WHAT YOU SHOULD DO —
Your answer must be the lines from the one containing "Task: Click the IntelliJ IDEA logo icon" through the last line below, copied exactly, with no pictures.

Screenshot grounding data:
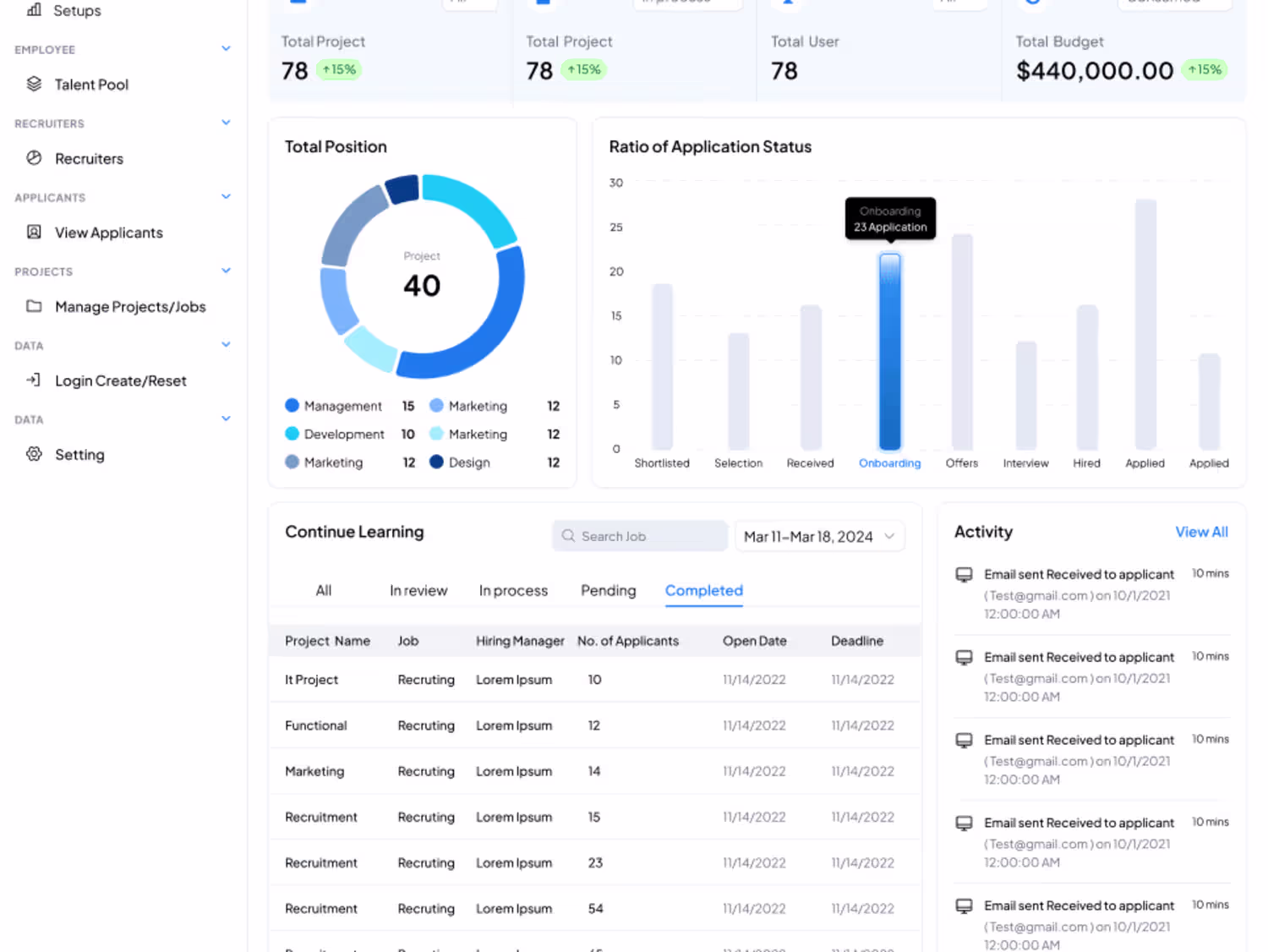1268x952 pixels.
Task: Click the View Applicants profile icon
Action: coord(34,232)
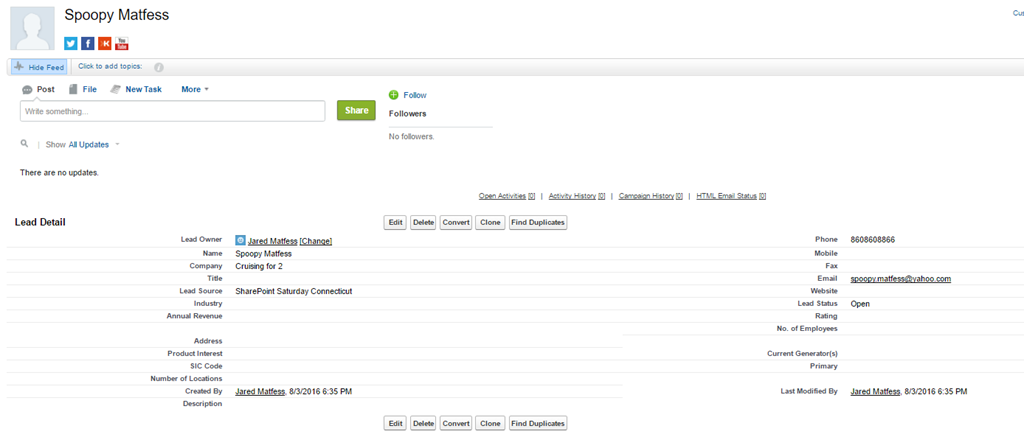Click the top Convert button
Viewport: 1024px width, 437px height.
coord(456,222)
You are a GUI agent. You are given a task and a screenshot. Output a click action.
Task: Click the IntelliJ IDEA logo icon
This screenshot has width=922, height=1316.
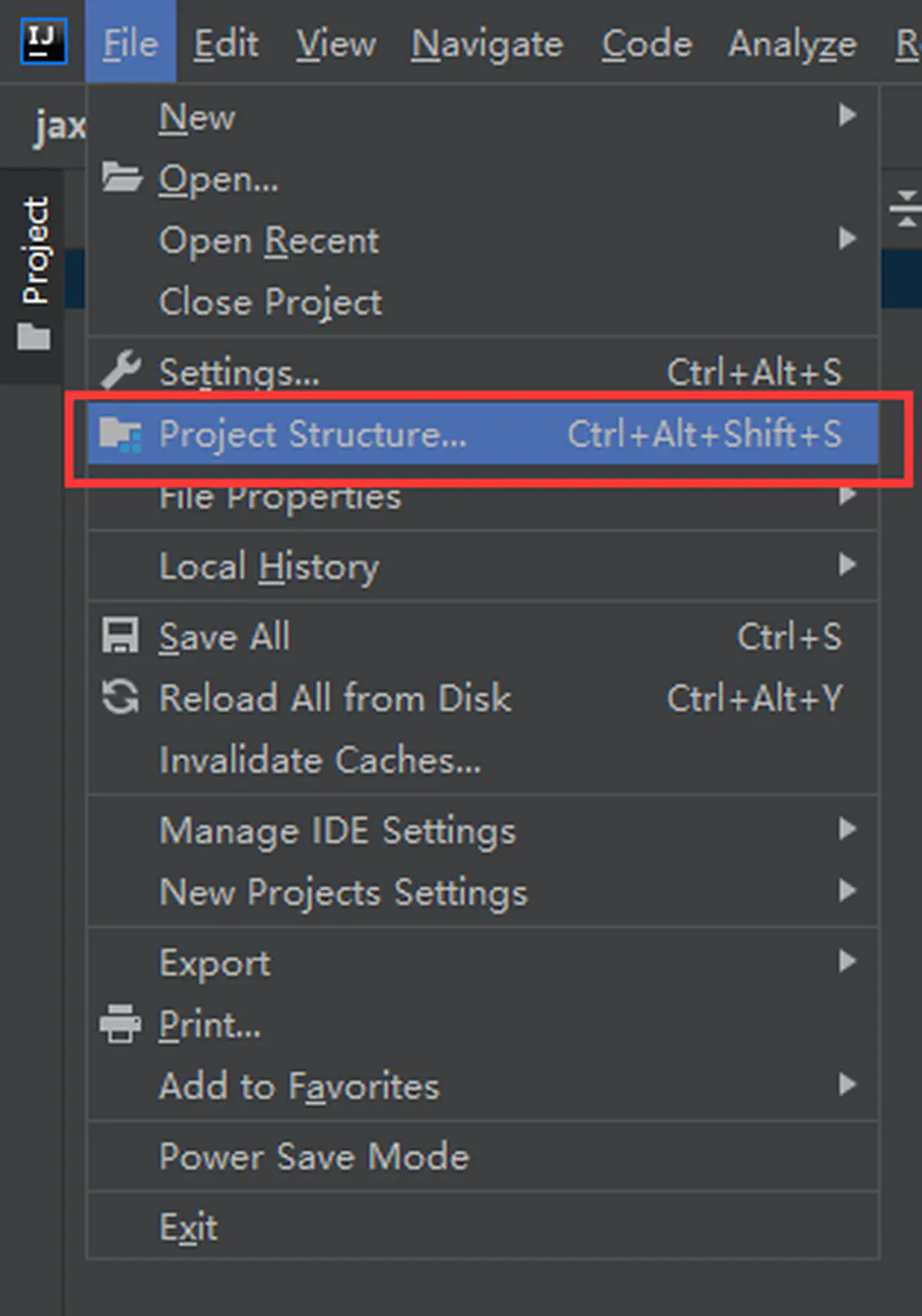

RESPONSE AREA —
Task: Click the IntelliJ IDEA logo icon
This screenshot has width=922, height=1316.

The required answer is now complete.